Tecarus’s personal collection includes books useful to Violet’s research into venin history. After a weapons run, he sends her six volumes, including material she thinks may concern the first emergence of venin after the Great War.

Book II · Ch. 49

Important Events

Tecarus turns Violet’s required lightning demonstration into a lethal venin encounter. He uses Fen Riorson’s priceless Rybestad chest as the target, forbids Xaden from entering the arena, and has a venin his people captured and starved for days released there. He later admits that the arena stones came from already-drained land east of the Dunness River, then apologizes to Violet before moving into negotiation.

Book II · Ch. 42

Tecarus’s final Cordyn bargain sends the luminary to Aretia, but only with a new obligation attached. Aretia must also take and train the hundred flier cadets he has sheltered, turning the agreement into both a military gain and a logistical commitment.

Book II · Ch. 43

Aretia continues paying the Cordyn agreement in practical military shipments.

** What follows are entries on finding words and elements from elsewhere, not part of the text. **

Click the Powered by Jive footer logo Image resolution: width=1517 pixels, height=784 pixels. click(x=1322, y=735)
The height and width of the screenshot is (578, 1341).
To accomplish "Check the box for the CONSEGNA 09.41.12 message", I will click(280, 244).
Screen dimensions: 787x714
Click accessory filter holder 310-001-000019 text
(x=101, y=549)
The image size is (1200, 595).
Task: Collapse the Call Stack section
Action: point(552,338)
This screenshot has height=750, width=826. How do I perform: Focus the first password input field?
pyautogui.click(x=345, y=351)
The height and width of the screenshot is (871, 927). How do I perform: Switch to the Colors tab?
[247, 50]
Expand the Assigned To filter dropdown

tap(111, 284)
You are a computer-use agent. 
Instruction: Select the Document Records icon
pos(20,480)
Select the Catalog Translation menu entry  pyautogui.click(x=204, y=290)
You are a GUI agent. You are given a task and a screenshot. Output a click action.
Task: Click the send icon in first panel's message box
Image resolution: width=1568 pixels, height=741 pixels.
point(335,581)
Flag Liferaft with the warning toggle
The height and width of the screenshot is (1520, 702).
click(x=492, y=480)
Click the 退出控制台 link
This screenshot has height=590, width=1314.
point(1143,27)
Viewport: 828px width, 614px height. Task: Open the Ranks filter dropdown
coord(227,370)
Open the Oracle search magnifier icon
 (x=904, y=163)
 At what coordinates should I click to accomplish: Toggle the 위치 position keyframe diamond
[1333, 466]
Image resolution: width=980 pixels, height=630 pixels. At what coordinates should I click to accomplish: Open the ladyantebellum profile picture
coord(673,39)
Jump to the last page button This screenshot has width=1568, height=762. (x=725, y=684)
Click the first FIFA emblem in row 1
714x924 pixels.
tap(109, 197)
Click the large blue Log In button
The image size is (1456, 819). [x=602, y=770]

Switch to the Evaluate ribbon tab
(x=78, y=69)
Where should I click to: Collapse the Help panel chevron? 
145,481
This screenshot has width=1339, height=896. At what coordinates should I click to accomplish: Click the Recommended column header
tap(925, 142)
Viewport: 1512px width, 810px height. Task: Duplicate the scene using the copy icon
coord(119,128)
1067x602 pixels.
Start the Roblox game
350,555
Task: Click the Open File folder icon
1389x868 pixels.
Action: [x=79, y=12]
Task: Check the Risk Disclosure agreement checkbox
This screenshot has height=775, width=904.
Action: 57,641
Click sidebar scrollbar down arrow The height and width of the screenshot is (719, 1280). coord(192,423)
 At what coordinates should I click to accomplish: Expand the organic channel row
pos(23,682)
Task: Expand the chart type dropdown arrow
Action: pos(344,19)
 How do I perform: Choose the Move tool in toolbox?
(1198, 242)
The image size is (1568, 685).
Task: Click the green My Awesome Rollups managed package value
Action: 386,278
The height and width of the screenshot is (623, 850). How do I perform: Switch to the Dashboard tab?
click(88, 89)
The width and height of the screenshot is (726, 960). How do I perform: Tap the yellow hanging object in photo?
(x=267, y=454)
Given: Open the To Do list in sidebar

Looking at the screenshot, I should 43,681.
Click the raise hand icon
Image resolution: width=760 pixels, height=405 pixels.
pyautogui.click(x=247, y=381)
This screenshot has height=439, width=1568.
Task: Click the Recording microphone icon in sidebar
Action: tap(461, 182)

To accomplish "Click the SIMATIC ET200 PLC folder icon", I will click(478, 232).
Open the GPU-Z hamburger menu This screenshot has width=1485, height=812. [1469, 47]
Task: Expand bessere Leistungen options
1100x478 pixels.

Xaden helps fill Tecarus’s armory with weapons from Aretia’s forge while also supplying the Stonewater River front.

Book II · Ch. 46

Tecarus enforces Violet’s later bargain with a three-day deadline, sending a terse note that she must hold up her end. The obligation pressures her after the Senarium plan fails, and the flier-safety breakthrough becomes a way to satisfy the deal before she resorts to a treasonous fallback.

Book III · Ch. 6

Tecarus’s Deverelli access fails to protect Halden once Courtlyn decides to keep him. Tecarus sends for help and sits visibly horrified at Courtlyn’s table as Courtlyn stabs Halden’s hand, reveals Anna’s death, rejects Tecarus’s protest, and finally spares Tecarus himself from the kill order.